Text and item location entries
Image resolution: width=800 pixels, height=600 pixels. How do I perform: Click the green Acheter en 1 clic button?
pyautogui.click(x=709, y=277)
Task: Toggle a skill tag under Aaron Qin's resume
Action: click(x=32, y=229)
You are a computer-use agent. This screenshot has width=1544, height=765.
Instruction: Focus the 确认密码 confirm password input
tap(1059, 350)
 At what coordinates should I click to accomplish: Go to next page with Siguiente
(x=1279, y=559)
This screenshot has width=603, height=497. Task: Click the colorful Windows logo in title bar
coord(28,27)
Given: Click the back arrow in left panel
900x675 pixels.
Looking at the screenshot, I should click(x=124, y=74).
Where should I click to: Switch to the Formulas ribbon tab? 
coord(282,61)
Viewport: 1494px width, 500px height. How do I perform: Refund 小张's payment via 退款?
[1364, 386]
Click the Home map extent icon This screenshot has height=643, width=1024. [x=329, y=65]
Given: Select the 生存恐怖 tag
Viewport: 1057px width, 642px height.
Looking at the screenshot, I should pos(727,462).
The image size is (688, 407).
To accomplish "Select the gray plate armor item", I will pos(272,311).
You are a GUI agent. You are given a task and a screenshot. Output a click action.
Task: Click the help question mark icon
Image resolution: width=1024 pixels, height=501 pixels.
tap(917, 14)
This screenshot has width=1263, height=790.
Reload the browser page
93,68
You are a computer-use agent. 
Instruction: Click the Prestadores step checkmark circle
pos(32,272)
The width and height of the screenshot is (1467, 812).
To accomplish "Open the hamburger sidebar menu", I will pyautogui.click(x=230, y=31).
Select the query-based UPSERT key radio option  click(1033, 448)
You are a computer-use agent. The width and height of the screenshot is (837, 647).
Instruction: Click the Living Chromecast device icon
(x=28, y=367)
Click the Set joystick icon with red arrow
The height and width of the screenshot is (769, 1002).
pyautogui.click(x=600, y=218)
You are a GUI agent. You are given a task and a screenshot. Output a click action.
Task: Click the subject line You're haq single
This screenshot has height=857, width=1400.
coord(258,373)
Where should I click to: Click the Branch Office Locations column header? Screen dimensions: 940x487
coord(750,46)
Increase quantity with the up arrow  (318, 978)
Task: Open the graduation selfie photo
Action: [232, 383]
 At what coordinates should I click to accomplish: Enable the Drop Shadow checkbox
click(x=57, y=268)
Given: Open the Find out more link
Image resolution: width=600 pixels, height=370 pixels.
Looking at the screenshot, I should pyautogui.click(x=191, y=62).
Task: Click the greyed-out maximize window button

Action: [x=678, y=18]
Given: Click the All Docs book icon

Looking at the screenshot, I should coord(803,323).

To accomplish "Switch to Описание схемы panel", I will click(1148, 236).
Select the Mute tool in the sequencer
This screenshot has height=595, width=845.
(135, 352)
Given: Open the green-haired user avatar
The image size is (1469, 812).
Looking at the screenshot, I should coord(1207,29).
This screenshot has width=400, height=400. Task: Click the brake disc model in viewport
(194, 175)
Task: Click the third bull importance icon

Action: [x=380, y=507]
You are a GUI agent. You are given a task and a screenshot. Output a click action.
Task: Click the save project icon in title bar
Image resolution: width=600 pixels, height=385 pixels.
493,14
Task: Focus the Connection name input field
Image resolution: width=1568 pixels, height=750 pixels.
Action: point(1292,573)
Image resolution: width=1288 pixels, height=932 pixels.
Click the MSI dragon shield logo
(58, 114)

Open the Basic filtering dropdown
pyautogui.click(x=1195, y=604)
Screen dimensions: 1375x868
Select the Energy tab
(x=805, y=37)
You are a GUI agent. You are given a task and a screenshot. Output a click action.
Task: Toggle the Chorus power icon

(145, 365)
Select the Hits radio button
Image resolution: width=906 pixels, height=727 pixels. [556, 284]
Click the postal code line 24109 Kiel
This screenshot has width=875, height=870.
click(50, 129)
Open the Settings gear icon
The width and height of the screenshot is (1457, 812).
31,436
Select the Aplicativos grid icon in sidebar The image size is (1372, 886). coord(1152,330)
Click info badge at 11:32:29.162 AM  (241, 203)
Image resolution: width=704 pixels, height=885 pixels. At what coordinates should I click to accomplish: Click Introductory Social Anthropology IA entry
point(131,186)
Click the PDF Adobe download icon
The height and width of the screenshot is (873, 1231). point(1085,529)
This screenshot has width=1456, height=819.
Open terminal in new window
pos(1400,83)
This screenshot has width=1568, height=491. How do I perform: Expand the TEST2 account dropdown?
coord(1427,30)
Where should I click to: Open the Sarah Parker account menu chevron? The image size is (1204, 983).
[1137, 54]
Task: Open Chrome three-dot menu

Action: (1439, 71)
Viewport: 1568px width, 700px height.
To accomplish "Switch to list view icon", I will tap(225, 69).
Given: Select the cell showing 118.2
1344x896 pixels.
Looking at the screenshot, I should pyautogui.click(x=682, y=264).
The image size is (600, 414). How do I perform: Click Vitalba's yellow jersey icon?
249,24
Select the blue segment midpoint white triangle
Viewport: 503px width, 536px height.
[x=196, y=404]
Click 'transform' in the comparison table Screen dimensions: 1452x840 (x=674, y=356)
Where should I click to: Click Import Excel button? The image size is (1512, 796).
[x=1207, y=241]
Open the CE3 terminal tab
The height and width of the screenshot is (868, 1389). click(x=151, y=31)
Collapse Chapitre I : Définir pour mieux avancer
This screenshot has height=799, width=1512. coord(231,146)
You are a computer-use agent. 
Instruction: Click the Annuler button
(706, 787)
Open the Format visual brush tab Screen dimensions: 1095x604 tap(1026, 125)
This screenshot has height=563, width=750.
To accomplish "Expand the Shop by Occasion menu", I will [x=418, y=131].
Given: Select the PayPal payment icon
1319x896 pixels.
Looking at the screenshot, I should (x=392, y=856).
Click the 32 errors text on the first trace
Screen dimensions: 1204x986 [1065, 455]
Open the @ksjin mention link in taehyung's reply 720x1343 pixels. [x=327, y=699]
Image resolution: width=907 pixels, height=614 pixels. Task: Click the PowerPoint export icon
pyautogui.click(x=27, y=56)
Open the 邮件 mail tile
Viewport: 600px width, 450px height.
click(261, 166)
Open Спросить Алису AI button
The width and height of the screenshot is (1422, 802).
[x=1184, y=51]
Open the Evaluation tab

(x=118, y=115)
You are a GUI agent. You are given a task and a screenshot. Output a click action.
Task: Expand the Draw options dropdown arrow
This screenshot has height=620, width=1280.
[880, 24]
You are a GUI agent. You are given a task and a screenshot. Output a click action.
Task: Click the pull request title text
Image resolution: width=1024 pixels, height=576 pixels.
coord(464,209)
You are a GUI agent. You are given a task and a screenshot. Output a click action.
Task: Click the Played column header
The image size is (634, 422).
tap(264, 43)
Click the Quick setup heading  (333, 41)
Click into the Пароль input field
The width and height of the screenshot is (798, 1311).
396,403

WORK TO BE COMPLETED → Put the entries in the stretch from the line containing "Where should I click to: Switch" through the line containing "Looking at the screenshot, I should pos(727,462)." into a two-column CSV with the columns request and answer, one row per entry. Enclose each field in quotation marks and replace any line breaks with spaces.

RESPONSE TO THE TASK →
request,answer
"Where should I click to: Switch to the Formulas ribbon tab?","coord(282,61)"
"Viewport: 1494px width, 500px height. How do I perform: Refund 小张's payment via 退款?","[1364, 386]"
"Click the Home map extent icon This screenshot has height=643, width=1024.","[x=329, y=65]"
"Given: Select the 生存恐怖 tag Viewport: 1057px width, 642px height.","Looking at the screenshot, I should pos(727,462)."